Nochmal zur Weltklimakonferenz in Glasgow. Kritiker bezeichnen sie als Flop. Wie sehen Sie das?

Müssig: Ich sehe es nicht ganz so massiv als Flop. Es gab ja immerhin von vielen Staaten das Bekenntnis, aus der fossilen Energie auszusteigen. Das ist als sehr positiv zu bewerten. Was im Hintergrund auch ganz gut lief, ist, dass man Regeln gefunden hat für die Treibhausgasbilanzierung und -berechnung. Dieses Regelwerk gab es in Paris noch nicht. Es bedeutet zum Beispiel, dass wenn ein Staat ein CO2-Zertifikat an einen anderen Staat verkauft, dass das nicht doppelt gezählt wird. Was mich nicht euphorisch stimmt, ist, dass es weiterhin noch keine festen Zusagen gibt, die Klimaneutralität deutlich vor 2050 zu erreichen. Da hätte ich mir eine schnellere Taktung gewünscht. Da sind einige Staaten wie China hinter den Zielfristen noch weit zurück.

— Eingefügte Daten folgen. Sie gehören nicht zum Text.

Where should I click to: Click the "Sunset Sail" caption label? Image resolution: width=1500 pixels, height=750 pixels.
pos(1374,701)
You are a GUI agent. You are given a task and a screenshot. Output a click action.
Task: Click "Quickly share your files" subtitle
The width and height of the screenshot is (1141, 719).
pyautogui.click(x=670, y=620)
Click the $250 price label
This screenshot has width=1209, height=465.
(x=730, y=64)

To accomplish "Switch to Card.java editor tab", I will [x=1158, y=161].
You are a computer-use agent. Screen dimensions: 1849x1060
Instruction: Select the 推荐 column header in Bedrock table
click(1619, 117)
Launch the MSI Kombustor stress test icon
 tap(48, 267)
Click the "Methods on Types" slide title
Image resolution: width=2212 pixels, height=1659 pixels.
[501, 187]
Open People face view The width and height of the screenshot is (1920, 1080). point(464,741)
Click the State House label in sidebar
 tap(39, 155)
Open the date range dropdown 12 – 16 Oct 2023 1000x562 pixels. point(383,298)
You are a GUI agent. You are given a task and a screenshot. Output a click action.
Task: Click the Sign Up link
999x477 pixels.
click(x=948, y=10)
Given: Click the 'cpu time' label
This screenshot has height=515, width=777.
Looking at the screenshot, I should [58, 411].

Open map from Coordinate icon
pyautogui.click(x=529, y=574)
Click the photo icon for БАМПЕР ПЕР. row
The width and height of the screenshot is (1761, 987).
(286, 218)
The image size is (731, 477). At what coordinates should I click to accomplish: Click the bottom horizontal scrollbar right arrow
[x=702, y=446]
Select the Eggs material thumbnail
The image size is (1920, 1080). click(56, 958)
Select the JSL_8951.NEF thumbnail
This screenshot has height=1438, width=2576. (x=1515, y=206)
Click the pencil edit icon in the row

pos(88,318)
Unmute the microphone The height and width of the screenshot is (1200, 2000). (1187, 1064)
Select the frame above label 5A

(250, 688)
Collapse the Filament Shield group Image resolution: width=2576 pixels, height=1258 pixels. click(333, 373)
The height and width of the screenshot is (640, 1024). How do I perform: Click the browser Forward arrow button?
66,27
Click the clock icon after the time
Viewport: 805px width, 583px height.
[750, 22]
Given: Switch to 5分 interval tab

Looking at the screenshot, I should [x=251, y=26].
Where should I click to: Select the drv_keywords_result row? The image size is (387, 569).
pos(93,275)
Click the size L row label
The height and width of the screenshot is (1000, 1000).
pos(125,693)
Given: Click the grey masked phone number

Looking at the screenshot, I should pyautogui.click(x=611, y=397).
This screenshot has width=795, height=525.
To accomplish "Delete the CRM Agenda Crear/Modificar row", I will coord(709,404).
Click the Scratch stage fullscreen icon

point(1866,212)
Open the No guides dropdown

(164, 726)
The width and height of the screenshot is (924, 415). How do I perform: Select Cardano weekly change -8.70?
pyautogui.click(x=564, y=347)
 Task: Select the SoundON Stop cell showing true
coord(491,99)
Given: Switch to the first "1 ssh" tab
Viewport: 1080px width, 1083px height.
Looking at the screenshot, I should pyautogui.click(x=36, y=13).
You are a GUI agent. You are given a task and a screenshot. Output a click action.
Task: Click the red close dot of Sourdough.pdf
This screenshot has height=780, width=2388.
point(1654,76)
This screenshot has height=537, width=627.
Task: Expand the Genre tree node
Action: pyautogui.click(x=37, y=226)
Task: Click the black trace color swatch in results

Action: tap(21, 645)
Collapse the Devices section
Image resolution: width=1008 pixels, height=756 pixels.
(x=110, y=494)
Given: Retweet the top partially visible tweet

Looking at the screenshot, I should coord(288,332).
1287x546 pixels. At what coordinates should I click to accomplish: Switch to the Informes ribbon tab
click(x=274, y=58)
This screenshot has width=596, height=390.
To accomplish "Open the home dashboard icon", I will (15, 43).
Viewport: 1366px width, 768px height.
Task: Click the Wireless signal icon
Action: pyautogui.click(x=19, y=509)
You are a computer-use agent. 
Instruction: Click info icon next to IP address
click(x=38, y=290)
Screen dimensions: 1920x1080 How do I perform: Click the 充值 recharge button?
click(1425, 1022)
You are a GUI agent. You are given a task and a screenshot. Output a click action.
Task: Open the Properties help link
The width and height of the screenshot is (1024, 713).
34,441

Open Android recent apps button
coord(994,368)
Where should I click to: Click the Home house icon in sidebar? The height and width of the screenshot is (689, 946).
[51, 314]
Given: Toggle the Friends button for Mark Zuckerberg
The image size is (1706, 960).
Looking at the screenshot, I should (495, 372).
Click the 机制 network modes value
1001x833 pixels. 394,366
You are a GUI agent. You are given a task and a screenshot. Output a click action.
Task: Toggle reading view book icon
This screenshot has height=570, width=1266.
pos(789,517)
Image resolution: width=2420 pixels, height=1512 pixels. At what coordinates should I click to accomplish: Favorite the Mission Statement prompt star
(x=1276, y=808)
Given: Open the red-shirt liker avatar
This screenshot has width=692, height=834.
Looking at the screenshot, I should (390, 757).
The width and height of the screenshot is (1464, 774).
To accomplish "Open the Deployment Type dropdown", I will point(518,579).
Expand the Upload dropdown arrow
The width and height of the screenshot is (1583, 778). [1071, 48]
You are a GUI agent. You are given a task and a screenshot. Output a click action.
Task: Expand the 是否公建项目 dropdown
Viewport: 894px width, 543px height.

UN-Klimagipfel in Glasgow: die wichtigsten Ergebnisse

Abschied von der Kohle: Erstmals in der Geschichte der Weltklimagipfel gab es für das Ende der Kohleverbrennung zu Energiezwecken einen Konsens unter den rund 200 Staaten. Sie werden auch aufgefordert, "ineffiziente" Subventionen für Öl, Gas und Kohle zu streichen. Die Formulierung zu Kohle wurde allerdings in letzter Minute auf Druck Chinas und Indiens abgeschwächt. Die Industriestaaten wollen demnach in den 30er Jahren aussteigen, andere spätestens in den 40er Jahren. Außerdem sagte eine Reihe von Staaten zu, nicht mehr in Kohle, Öl und Gas zu investieren – darunter mit Verspätung auch Deutschland.
Bekenntnis zu 1,5 Grad: Die Länder bekennen sich klar zum Ziel, die Erderwärmung bei 1,5 Grad im Vergleich zur vorindustriellen Zeit zu stoppen - und nicht nur bei deutlich unter 2 Grad, wie es im Pariser Klimaabkommen heißt.
Aus für Benzin- und Dieselautos: Zwei Dutzend Staaten vereinbarten, ein Enddatum für den Verkauf von Benzin- und Dieselautos festzusetzen. Mit dabei sind auch sechs große Auto-Hersteller, darunter Mercedes und Ford. Die Regierungen wollen, dass alle Verkäufe von neuen Pkw und leichten Nutzfahrzeugen bis zum Jahr 2040 emissionsfrei sind, in den führenden Märkten bis spätestens 2035. Die Autokonzerne sollen spätestens 2035 in führenden Märkten nur noch emissionsfreie Autos und Vans verkaufen. Deutschland ist zunächst nicht dabei, weil man sich in Berlin nicht einig wurde.
Methan-Pakt: Oft ist hauptsächlich von CO2 die Rede, wenn es um Treibhausgase geht. Problematisch ist auch Methan, das in der Landwirtschaft, auf Abfalldeponien oder in der Öl- und Gasindustrie entsteht und dem Weltklimarat zufolge für die Hälfte der Klimaerwärmung verantwortlich ist. Mehr als 100 Staaten haben sich unter Führung der EU und USA das Ziel gesetzt, ihre Methanemissionen bis 2030 um mindestens 30 Prozent gegenüber 2020 zu senken.